> **Set problem 1**: In the records, swap "yellow sofa" for "green sofa" in the stretch from the line containing "The image size is (1050, 1086)." through the line containing "click(335, 16)", leaving everything else unchanged. Give only those lines.

> **Text segment**:
+++

The news that the dead can no longer vote in Jersey City or elsewhere in that county produced a mixed reaction among the politically attuned. "It doesn't surprise me," said Bernard Hartnett, former Hudson Democratic chairman. "Reform is finally taking hold." But it came as something of a blow to Paul Byrne, a longtime Jersey City Democratic operative and dedicated traditionalist. "I want to thoroughly discourage such erroneous reports," said Byrne.

Jersey City is pretty picky about observing proper electoral practice, Byrne said. He cited a letter written by one candidate in next Tuesday's mayoral election complaining that a rival doesn't live in the city. The offended candidate wrote that he could "embrace" the idea that the dead have been known to vote in Jersey City -- "they are, after all, permanent residents," Byrne observed. But extending the franchise to an out-of-towner is just not done. (Actually, the city once had a mayor who wasn't even a U.S. citizen, but that's another story.)

+++

> **Task input**:
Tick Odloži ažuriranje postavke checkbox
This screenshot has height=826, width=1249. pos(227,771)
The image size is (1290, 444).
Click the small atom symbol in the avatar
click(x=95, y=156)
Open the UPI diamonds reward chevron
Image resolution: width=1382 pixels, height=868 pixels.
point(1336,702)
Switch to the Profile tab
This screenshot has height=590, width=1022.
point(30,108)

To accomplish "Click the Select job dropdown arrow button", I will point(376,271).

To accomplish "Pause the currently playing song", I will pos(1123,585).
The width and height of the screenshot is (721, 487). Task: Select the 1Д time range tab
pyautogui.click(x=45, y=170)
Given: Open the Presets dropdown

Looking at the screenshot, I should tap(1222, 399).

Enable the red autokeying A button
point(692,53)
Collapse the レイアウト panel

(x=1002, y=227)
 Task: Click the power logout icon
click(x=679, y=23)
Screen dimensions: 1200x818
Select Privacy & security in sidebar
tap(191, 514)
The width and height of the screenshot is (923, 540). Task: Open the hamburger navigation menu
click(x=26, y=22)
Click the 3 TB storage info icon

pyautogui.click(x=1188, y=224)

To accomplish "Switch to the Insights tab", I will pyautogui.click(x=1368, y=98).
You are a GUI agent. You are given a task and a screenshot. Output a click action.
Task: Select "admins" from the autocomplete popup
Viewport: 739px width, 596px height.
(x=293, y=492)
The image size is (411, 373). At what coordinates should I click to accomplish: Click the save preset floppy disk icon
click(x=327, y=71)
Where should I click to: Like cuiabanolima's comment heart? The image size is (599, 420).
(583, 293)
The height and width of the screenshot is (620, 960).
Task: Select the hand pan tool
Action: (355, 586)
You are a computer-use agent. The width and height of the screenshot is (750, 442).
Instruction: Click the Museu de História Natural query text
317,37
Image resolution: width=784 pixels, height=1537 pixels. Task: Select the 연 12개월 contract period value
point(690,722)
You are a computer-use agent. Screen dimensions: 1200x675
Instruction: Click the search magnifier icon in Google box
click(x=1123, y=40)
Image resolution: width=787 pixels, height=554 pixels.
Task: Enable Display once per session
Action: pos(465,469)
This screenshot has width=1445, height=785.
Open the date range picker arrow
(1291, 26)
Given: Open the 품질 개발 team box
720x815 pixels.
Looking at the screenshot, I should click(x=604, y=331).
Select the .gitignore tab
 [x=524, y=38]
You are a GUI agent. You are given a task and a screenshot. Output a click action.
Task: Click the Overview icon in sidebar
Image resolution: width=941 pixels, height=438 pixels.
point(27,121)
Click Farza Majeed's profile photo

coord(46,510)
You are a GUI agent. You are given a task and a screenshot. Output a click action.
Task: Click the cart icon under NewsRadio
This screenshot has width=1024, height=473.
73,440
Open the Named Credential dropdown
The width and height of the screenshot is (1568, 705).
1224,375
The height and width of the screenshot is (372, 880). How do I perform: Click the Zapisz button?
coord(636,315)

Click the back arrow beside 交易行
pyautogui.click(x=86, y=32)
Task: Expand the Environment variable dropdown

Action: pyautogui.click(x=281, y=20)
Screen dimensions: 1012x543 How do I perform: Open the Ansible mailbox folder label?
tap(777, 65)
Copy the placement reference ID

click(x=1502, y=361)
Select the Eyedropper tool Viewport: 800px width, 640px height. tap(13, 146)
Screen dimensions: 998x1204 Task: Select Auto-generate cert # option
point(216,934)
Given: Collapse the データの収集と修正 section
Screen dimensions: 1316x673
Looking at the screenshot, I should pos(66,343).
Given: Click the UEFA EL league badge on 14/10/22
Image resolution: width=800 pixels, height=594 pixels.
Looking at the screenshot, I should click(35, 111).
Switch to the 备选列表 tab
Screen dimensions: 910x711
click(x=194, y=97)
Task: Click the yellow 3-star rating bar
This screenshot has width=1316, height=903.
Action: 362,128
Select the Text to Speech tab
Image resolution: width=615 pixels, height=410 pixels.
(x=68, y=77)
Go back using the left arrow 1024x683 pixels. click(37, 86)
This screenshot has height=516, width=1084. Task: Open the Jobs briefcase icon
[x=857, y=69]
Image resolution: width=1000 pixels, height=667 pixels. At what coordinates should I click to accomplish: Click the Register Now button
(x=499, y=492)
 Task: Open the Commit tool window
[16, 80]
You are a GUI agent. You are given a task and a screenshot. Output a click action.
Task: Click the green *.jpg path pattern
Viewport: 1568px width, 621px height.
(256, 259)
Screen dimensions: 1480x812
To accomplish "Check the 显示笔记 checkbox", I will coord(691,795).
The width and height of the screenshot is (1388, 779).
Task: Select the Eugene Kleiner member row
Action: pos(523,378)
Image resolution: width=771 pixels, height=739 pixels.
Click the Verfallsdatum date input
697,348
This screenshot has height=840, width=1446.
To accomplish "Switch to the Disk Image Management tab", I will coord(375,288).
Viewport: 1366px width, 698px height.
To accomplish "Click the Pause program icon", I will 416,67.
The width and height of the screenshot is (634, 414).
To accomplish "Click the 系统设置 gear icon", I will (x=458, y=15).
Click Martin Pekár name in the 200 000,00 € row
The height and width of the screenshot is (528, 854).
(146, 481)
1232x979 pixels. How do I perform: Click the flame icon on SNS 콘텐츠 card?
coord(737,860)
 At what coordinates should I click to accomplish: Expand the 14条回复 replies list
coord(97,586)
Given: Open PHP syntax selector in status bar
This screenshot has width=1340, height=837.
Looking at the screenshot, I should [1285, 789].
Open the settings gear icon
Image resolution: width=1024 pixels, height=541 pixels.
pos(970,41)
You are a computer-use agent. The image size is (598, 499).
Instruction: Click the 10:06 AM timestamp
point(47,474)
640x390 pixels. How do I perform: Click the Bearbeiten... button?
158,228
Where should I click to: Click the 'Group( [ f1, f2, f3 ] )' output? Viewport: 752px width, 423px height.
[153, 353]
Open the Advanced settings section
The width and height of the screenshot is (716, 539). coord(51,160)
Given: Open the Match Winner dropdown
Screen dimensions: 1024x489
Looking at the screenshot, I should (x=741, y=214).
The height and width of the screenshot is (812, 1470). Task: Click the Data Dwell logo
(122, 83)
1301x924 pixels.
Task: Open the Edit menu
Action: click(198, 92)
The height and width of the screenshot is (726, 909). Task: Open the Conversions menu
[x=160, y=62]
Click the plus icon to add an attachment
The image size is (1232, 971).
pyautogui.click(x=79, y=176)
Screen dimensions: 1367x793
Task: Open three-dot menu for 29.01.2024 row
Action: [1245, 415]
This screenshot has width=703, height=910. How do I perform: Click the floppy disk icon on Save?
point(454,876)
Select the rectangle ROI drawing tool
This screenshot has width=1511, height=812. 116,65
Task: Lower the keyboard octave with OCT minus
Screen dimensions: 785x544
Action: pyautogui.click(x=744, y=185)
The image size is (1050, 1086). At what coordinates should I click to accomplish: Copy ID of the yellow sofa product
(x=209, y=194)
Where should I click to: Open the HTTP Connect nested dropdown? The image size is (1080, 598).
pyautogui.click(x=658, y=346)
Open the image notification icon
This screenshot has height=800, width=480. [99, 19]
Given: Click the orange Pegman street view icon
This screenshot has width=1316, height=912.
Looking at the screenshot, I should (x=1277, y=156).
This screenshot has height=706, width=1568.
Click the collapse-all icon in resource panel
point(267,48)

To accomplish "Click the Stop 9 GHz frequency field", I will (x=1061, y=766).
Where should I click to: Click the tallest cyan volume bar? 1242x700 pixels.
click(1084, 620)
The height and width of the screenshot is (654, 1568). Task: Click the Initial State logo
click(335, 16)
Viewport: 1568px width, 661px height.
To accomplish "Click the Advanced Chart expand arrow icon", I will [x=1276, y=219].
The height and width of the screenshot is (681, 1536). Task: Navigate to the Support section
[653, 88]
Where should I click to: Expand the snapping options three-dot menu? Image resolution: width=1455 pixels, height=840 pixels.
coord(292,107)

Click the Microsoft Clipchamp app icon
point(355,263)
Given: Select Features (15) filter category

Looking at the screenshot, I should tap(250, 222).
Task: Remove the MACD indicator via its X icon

+++

> **Set problem 2**: In the passage about dead voters in Jersey City, who is identified as the former Hudson Democratic chairman?

> **Correct result 1**:
The image size is (1050, 1086). At what coordinates should I click to accomplish: Copy ID of the green sofa product
(x=209, y=194)
Where should I click to: Open the HTTP Connect nested dropdown? The image size is (1080, 598).
pyautogui.click(x=658, y=346)
Open the image notification icon
This screenshot has height=800, width=480. [99, 19]
Given: Click the orange Pegman street view icon
This screenshot has width=1316, height=912.
Looking at the screenshot, I should (x=1277, y=156).
This screenshot has height=706, width=1568.
Click the collapse-all icon in resource panel
point(267,48)

To accomplish "Click the Stop 9 GHz frequency field", I will (x=1061, y=766).
Where should I click to: Click the tallest cyan volume bar? 1242x700 pixels.
click(1084, 620)
The height and width of the screenshot is (654, 1568). Task: Click the Initial State logo
click(335, 16)

> **Correct result 2**: Bernard Hartnett